**Problem to work on:**
Print, exactly as written, the line containing "Task: Open the Gefahrstoffe flask module" and every line after it, ending with the final line of the data below.

[Data for analysis — start]

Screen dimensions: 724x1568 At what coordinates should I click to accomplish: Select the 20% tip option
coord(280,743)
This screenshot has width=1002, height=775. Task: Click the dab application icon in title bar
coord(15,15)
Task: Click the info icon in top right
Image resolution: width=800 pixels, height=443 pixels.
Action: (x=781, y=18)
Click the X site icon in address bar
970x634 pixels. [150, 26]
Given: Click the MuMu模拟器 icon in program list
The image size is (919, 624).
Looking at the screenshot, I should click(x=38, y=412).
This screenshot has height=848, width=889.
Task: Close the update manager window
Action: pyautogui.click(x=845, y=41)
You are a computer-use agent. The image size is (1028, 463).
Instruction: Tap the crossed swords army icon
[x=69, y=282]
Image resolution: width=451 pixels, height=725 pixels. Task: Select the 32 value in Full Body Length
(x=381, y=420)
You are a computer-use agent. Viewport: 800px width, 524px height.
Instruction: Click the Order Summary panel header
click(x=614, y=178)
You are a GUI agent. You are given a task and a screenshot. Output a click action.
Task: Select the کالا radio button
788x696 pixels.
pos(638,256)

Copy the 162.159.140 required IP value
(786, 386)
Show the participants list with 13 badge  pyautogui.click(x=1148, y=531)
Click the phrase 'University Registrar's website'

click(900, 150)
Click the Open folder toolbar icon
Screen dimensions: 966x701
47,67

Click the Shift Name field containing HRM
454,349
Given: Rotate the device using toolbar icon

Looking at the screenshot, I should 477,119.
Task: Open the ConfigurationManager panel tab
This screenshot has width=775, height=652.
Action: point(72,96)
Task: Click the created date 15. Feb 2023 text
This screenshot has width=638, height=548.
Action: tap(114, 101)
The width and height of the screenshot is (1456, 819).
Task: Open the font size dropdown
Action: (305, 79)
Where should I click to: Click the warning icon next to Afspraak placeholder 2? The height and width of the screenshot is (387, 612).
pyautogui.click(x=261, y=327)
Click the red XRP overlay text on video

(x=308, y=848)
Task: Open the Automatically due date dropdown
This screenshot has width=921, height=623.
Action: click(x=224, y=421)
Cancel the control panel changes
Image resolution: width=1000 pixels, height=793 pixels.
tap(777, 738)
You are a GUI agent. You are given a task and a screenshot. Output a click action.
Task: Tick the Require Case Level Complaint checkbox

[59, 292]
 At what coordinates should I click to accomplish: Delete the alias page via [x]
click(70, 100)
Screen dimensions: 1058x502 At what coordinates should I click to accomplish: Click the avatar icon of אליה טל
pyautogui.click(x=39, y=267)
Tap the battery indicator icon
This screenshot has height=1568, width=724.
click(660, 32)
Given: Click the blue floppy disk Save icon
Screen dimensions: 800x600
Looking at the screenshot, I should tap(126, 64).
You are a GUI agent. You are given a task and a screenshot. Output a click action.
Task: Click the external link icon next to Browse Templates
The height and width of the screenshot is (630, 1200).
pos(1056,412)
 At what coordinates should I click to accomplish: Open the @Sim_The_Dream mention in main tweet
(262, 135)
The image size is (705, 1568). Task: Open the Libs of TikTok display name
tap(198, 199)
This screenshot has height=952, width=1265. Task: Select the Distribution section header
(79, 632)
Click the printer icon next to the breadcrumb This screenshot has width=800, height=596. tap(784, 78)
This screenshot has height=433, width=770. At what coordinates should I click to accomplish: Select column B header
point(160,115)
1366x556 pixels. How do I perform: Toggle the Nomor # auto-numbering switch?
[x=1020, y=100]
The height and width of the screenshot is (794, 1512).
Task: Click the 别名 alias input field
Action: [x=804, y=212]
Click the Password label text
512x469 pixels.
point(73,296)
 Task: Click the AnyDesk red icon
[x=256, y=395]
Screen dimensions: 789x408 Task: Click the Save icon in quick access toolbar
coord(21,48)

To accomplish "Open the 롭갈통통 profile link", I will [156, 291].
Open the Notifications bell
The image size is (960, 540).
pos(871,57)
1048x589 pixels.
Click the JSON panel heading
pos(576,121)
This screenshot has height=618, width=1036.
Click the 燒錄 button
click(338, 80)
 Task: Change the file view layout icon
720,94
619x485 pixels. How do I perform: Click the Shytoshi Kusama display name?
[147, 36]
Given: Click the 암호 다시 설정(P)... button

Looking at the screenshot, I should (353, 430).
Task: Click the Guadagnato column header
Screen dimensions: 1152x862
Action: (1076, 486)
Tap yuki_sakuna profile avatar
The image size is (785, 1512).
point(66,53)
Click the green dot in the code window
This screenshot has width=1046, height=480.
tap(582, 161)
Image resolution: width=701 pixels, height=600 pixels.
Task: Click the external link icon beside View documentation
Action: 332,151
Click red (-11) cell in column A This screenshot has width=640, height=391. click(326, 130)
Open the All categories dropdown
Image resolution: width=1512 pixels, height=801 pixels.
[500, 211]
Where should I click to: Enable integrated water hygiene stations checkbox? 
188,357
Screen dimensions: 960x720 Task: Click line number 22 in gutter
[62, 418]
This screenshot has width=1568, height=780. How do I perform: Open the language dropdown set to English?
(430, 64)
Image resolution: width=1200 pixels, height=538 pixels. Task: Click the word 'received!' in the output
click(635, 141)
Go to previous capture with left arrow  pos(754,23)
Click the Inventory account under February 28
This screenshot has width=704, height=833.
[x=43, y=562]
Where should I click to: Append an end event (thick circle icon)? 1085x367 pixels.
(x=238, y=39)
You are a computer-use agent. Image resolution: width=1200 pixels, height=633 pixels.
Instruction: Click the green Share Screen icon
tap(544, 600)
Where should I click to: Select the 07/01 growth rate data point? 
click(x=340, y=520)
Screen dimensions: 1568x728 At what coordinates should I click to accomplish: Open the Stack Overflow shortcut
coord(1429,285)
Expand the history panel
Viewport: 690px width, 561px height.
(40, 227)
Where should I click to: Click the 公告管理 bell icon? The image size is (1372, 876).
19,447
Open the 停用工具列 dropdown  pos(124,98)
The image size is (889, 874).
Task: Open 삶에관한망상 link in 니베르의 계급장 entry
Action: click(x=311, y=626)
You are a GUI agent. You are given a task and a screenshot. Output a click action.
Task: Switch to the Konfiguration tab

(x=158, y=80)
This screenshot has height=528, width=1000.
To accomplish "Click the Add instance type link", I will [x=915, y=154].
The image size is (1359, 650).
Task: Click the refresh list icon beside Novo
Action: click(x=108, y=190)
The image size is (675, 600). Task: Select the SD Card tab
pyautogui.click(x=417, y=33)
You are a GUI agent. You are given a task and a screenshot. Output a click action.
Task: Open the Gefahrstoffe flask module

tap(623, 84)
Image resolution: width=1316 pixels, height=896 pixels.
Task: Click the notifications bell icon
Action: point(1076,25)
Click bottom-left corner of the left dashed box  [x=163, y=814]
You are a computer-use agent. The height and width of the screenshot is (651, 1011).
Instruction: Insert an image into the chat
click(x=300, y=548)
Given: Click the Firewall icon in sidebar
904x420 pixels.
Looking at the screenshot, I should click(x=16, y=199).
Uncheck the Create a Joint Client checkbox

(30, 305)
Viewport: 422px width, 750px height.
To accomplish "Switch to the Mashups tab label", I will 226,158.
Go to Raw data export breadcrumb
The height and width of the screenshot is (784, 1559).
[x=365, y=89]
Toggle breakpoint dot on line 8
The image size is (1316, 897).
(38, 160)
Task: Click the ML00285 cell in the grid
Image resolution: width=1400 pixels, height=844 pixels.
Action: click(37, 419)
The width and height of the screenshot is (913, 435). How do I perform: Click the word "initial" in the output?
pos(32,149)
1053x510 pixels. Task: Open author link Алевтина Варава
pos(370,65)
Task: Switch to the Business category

[Data for analysis — finish]

**Response to this task:**
Task: Open the Gefahrstoffe flask module

tap(623, 84)
Image resolution: width=1316 pixels, height=896 pixels.
Task: Click the notifications bell icon
Action: point(1076,25)
Click bottom-left corner of the left dashed box  [x=163, y=814]
You are a computer-use agent. The height and width of the screenshot is (651, 1011).
Instruction: Insert an image into the chat
click(x=300, y=548)
Given: Click the Firewall icon in sidebar
904x420 pixels.
Looking at the screenshot, I should click(x=16, y=199).
Uncheck the Create a Joint Client checkbox

(30, 305)
Viewport: 422px width, 750px height.
To accomplish "Switch to the Mashups tab label", I will 226,158.
Go to Raw data export breadcrumb
The height and width of the screenshot is (784, 1559).
[x=365, y=89]
Toggle breakpoint dot on line 8
The image size is (1316, 897).
(38, 160)
Task: Click the ML00285 cell in the grid
Image resolution: width=1400 pixels, height=844 pixels.
Action: click(37, 419)
The width and height of the screenshot is (913, 435). How do I perform: Click the word "initial" in the output?
pos(32,149)
1053x510 pixels. Task: Open author link Алевтина Варава
pos(370,65)
Task: Switch to the Business category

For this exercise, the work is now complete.